Saved data entries:
==========

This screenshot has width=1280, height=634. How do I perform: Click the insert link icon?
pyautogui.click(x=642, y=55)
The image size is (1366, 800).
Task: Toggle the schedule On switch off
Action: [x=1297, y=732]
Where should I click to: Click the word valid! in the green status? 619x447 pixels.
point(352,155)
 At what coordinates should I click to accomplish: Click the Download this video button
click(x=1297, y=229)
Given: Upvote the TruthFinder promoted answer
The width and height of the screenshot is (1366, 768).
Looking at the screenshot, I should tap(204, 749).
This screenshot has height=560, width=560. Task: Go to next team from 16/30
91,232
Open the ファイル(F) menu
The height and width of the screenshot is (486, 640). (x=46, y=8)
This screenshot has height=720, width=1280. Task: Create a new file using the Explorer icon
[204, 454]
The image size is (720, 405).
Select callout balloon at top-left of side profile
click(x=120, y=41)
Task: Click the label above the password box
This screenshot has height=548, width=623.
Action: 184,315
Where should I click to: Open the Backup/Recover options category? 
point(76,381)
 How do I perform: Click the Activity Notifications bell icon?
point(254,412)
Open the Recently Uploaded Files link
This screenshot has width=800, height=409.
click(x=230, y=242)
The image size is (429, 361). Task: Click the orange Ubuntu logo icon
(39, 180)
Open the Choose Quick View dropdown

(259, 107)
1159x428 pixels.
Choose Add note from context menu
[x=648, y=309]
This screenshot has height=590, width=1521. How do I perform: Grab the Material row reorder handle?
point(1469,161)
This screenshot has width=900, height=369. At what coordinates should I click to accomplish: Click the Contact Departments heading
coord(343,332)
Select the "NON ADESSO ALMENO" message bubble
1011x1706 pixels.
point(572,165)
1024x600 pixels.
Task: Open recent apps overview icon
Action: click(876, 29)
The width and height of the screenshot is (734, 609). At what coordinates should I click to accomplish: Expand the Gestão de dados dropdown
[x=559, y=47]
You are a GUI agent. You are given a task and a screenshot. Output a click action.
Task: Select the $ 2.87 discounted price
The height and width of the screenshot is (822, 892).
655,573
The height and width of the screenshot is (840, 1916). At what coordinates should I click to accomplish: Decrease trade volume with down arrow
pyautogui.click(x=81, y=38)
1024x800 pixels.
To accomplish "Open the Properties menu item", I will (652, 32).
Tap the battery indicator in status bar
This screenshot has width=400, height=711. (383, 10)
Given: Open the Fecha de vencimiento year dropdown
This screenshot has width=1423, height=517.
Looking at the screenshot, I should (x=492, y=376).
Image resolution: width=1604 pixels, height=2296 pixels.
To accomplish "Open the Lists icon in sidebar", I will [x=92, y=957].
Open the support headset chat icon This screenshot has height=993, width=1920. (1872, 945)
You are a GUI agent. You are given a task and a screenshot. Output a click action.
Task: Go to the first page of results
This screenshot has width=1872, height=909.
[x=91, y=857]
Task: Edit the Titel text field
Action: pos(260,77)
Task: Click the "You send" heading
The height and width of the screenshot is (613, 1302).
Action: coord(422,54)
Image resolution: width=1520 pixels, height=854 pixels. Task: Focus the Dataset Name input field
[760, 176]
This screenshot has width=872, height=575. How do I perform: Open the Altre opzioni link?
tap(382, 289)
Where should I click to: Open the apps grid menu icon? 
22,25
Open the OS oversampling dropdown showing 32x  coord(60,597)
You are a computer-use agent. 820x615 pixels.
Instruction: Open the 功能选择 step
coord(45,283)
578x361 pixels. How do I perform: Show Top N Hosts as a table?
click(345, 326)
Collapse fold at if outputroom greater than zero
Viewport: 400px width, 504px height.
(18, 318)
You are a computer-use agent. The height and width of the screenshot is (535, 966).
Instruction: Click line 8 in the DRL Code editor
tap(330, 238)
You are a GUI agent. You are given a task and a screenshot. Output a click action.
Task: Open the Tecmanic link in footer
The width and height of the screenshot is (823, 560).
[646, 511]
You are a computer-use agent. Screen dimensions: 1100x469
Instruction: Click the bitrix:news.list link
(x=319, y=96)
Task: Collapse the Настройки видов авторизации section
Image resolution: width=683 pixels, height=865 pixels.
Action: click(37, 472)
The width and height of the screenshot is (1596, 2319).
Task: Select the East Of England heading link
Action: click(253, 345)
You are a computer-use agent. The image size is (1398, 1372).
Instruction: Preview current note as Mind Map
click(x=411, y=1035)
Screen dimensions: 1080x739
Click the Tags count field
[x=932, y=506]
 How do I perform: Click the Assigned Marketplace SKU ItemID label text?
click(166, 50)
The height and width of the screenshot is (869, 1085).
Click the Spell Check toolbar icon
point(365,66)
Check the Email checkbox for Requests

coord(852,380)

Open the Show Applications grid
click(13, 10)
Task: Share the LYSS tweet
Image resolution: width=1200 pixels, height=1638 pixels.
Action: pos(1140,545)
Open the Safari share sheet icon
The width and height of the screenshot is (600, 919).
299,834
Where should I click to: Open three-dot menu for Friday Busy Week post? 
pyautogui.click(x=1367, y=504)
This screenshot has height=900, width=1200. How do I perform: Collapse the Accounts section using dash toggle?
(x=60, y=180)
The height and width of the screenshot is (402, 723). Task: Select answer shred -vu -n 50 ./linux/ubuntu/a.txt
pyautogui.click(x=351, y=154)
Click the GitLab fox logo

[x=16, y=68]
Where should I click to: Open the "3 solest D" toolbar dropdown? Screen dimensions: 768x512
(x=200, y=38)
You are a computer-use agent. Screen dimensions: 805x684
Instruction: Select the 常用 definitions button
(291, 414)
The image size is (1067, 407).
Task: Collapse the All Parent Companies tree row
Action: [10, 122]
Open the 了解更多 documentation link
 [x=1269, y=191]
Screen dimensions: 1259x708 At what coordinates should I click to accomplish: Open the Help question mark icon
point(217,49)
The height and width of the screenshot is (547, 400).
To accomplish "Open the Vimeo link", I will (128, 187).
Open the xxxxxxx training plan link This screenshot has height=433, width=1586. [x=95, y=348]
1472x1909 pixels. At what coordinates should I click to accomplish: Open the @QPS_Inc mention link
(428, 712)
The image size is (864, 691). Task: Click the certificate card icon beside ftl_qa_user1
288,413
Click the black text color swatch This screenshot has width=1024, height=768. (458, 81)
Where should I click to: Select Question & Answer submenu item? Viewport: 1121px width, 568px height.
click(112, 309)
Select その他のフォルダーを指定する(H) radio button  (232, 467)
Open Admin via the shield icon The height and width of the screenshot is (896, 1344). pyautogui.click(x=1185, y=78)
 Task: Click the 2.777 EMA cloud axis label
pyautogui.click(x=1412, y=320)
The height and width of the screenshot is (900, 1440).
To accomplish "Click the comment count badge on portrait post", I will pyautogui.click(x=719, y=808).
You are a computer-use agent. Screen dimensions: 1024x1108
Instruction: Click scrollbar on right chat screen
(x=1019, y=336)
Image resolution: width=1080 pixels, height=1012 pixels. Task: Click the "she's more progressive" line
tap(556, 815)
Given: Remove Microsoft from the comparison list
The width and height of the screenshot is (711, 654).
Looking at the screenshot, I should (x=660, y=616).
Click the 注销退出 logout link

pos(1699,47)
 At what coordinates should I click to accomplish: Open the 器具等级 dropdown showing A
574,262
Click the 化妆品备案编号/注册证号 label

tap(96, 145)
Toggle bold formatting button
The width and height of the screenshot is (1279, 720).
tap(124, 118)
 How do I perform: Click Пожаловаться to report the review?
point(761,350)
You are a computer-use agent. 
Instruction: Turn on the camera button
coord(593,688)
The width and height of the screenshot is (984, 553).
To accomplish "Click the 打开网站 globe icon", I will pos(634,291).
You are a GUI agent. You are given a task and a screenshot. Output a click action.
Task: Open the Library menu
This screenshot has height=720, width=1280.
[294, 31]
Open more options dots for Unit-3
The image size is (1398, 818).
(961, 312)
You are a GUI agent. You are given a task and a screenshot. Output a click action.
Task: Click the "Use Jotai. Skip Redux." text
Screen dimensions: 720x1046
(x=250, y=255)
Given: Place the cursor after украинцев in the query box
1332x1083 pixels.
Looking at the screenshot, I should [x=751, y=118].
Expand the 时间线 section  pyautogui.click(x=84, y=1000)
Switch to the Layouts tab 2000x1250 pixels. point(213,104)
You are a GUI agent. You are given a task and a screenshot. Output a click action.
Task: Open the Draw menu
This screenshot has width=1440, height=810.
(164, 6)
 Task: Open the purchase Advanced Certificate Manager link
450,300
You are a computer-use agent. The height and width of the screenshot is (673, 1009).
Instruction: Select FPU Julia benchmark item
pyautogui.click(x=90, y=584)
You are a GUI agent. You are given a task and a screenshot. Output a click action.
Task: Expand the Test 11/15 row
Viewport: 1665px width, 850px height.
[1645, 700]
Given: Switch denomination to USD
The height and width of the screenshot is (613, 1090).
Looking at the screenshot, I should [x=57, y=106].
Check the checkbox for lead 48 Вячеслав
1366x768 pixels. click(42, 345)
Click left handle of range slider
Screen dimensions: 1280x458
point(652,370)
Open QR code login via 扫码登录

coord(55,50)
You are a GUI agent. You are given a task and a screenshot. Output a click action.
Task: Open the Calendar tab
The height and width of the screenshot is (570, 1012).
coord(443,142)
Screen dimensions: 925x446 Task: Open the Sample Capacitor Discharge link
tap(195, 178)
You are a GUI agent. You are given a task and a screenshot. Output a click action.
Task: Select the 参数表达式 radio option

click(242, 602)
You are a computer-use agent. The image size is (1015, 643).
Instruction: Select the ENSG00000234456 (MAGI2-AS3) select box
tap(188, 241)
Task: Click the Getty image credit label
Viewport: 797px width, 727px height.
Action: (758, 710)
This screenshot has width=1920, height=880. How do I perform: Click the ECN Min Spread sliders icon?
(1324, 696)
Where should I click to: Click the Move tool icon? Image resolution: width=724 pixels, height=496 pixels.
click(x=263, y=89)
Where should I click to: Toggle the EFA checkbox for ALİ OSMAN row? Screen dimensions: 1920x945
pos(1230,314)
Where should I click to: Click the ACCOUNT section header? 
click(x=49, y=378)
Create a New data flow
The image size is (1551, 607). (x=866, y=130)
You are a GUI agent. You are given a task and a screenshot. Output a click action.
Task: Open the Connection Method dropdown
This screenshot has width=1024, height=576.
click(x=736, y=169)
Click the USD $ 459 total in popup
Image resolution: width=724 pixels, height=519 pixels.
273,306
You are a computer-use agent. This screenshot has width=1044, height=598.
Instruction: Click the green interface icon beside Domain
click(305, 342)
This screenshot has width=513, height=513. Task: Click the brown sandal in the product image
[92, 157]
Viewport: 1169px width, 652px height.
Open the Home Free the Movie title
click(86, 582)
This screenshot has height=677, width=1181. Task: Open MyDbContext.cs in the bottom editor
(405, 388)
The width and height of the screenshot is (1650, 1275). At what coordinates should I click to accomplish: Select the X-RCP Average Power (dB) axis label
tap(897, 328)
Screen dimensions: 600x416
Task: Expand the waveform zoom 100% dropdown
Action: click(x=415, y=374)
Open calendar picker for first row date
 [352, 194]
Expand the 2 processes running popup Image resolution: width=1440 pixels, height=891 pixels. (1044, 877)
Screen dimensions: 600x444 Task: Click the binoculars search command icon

==========

• [Exercise directions]
Once the line containing "Given: Upvote the TruthFinder promoted answer" has been written out, please stop; every line before it, back to the first line of the records above, should be given exactly.

• [Exercise response]
This screenshot has width=1280, height=634. How do I perform: Click the insert link icon?
pyautogui.click(x=642, y=55)
The image size is (1366, 800).
Task: Toggle the schedule On switch off
Action: [x=1297, y=732]
Where should I click to: Click the word valid! in the green status? 619x447 pixels.
point(352,155)
 At what coordinates should I click to accomplish: Click the Download this video button
click(x=1297, y=229)
Given: Upvote the TruthFinder promoted answer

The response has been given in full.